夏の末、秋にかゝりて、ことに、おほし。時有《ときあり》て、おほく、まとまりて、高き木のうら[やぶちゃん注:「末(うら)」で「うれ」とも言い、梢(こずえ)のこと。]、又は、堂の軒端などにかゝるを、火の如く見ゆる故、人、「龍燈」と名付しものなり。
筑紫の「しらぬ火《ひ》」も、是なり。
水上に生《うまる》る蟲にて、螢の類《たぐひ》なり。沖に舟をかけて、しづまりをれば、まぢかくも、つどひくれど、息、ふきかくれば、たちまち散《ちり》て、見えずなるなり。
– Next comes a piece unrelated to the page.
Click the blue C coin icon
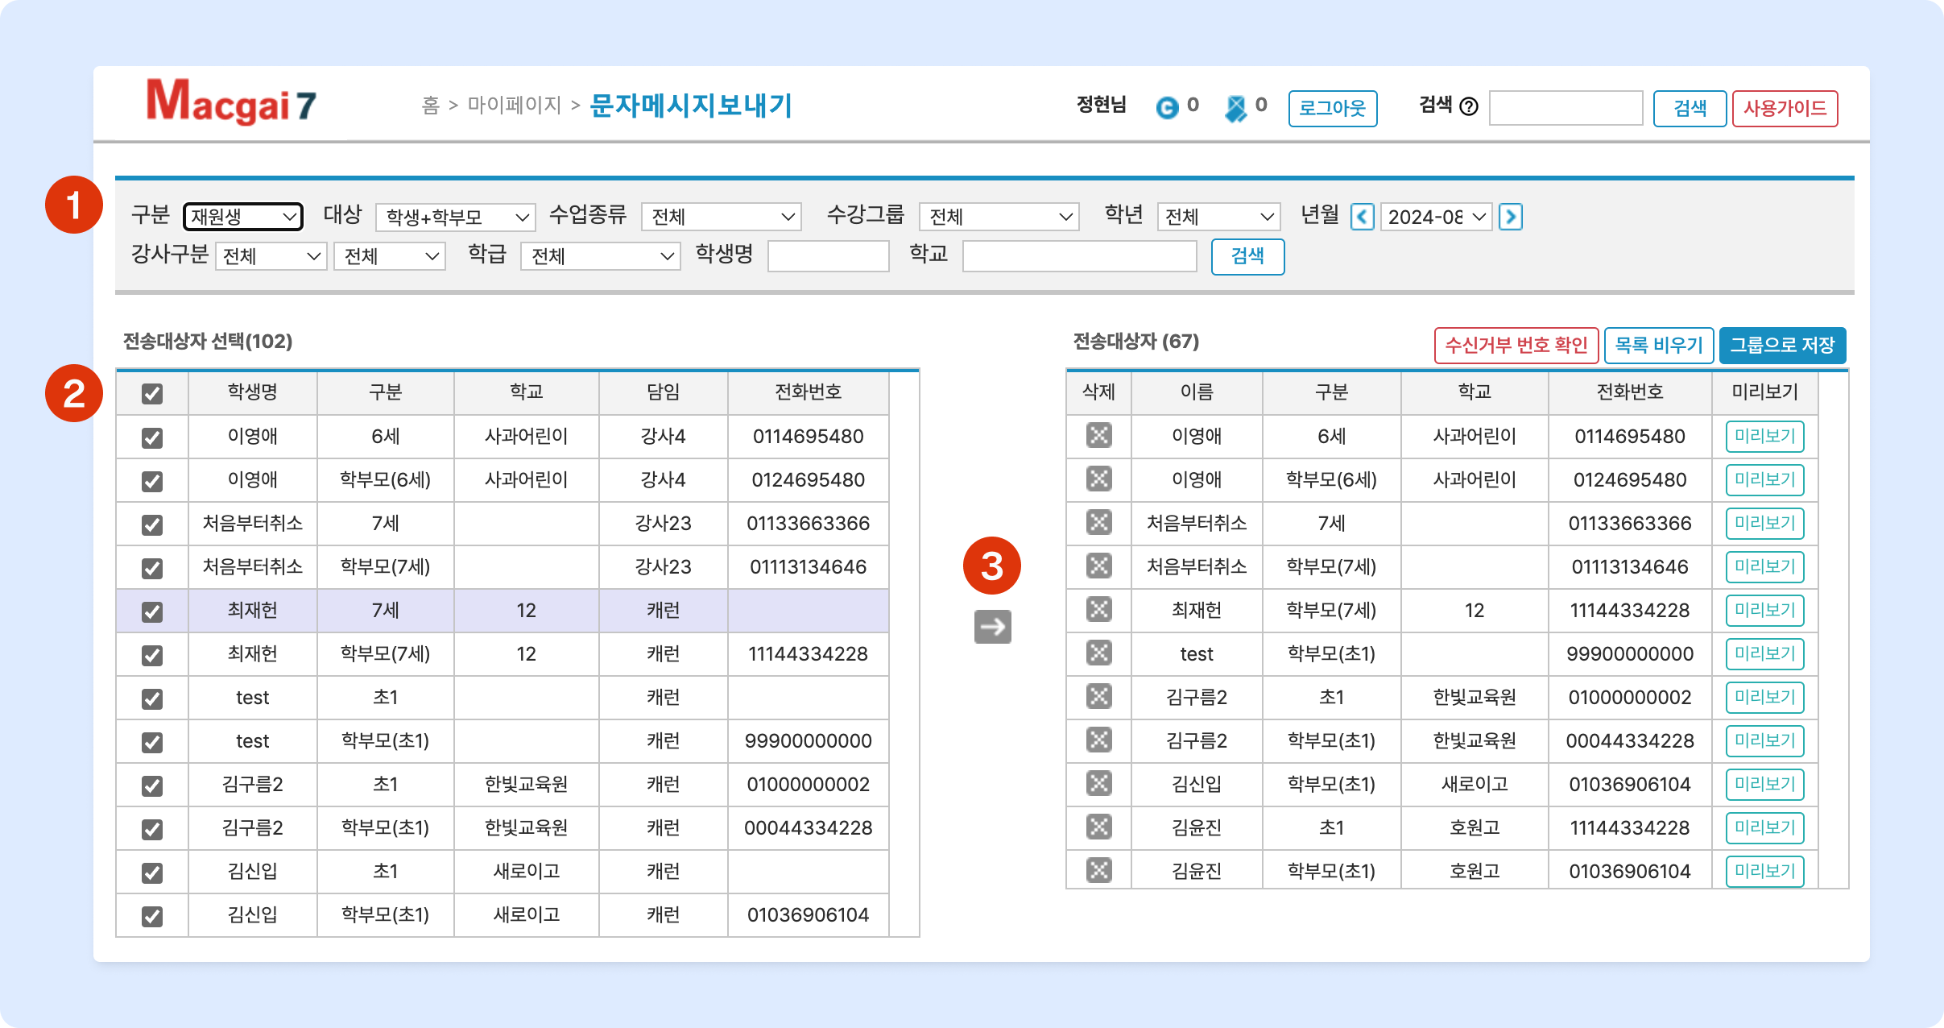Screen dimensions: 1944x1028 (1166, 107)
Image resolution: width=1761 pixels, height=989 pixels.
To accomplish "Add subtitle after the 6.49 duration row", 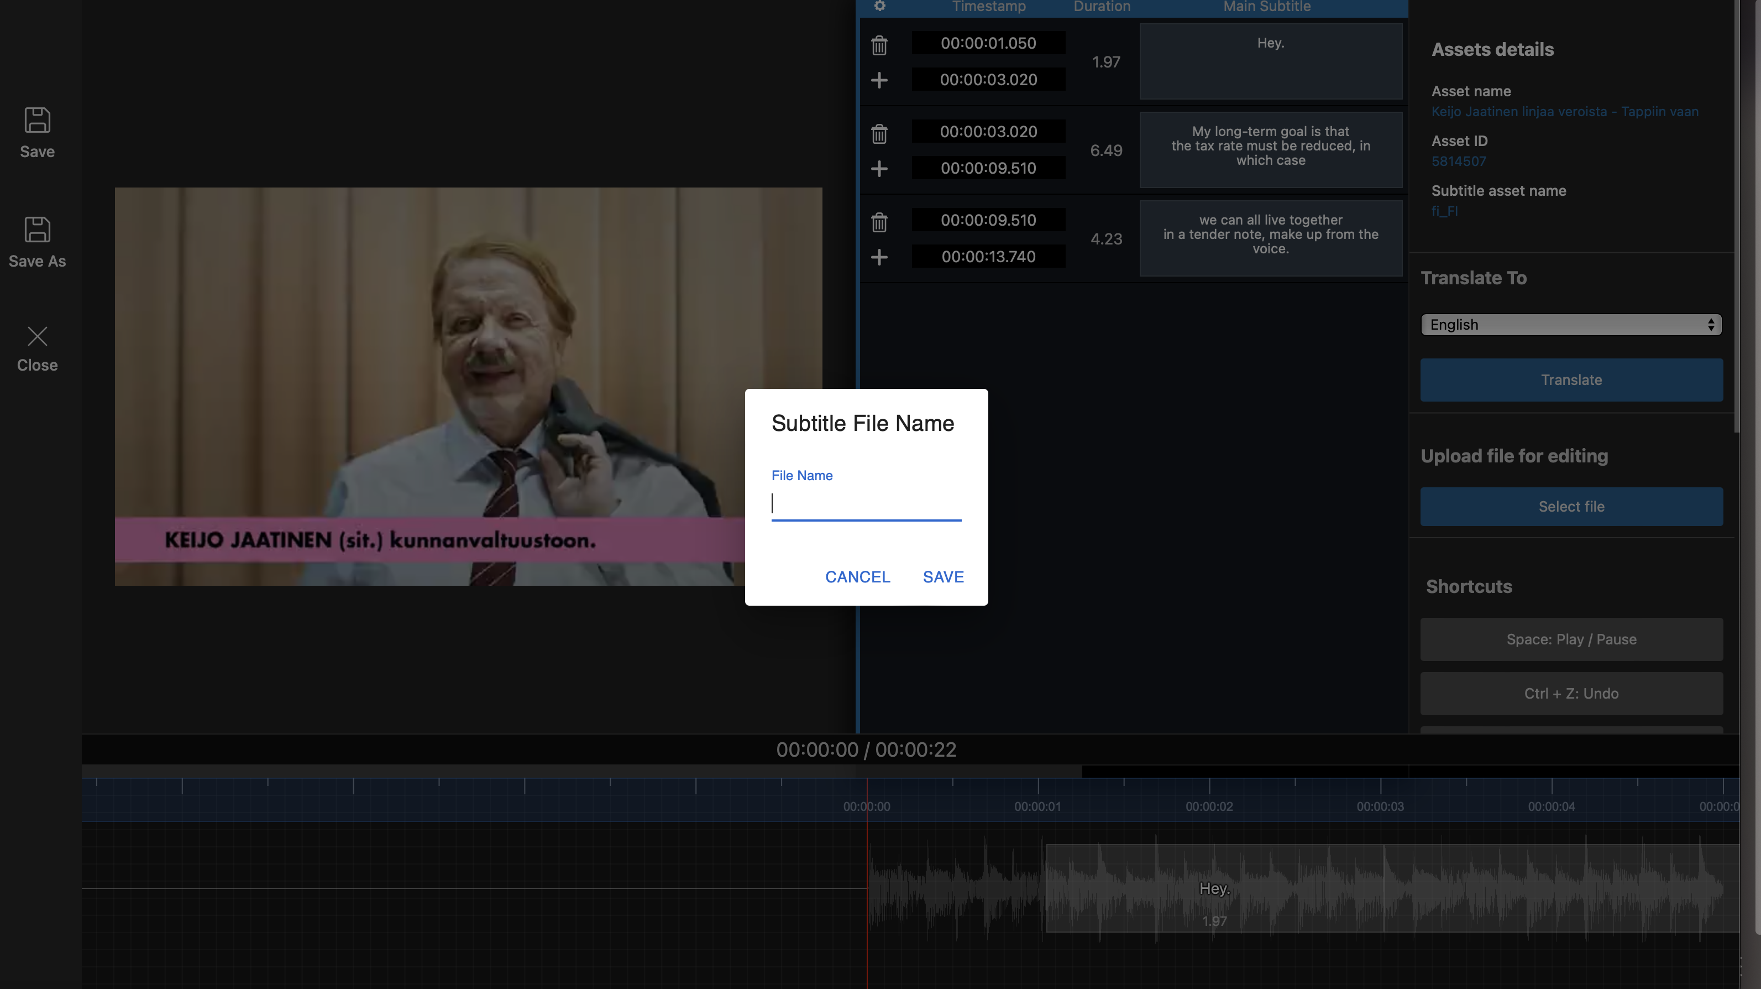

されば、「かならず、此日には、龍燈、あがる」といふ夜も、大風、吹《ふき》、又は、雨ふりなどすれば、「あがらず」と聞《きく》を、此夜、四倉にて見し光は、是とは異なり、いづれ、ふしぎの光にぞ有し。【解云、この說、極めて、よし。ためして見つるにはあらねど、ことわり、さあるべくおぼゆるかし。】
[やぶちゃん注:羽虫というのは正体説として全く現実的でないが(蛍以外に、そのような発光生態を持つ「昆虫」は本邦には棲息しない。下界の人工光の反射現象は問題外として、ある種の発光バクテリアを附着させた鳥や昆虫が飛翔して光る可能性は否定は出来ないが、そうした事例を実際に現認したことなければ、そうした科学的事実を立証したデータを見たこともない)、所謂、球電などの物理現象としては、理論上は成立する(実際に私自身は説明不能の火球現象を見たことはない)。ただ、真葛の言い添えている「沖に舟をかけて、しづまりをれば、まぢかくも、つどひくれど、息、ふきかくれば、たちまち散て、見えずなるなり」というのは、実態を正確に述べているとは言えないものの、ホタル類とと同じルシフェリン-ルシフェラーゼ反応(Luciferin-luciferase reaction)で発光するウミホタル(節足動物門甲殻亜門顎脚綱貝虫亜綱ミオドコパ上目 Myodocopa ミオドコピダ目ウミホタル亜目ウミホタル科ウミホタル属ウミホタル Vargula hilgendorfii )やヤコウチュウ(アルベオラータ Alveolata 上門渦鞭毛植物門ヤコウチュウ綱ヤコウチュウ目ヤコウチュウ科ヤコウチュウ属ヤコウチュウ Noctiluca scintillans )の発光様態と親和性を持つ内容ではある。最後に辛気臭い因果教訓を垂れたり、糞のような怪奇談種明かしもどきをして天狗になっている凡百の浮世草子怪談作家連なんぞに比べたら、真葛は遙かに優れた立派な民俗学者であるとさえ言える。]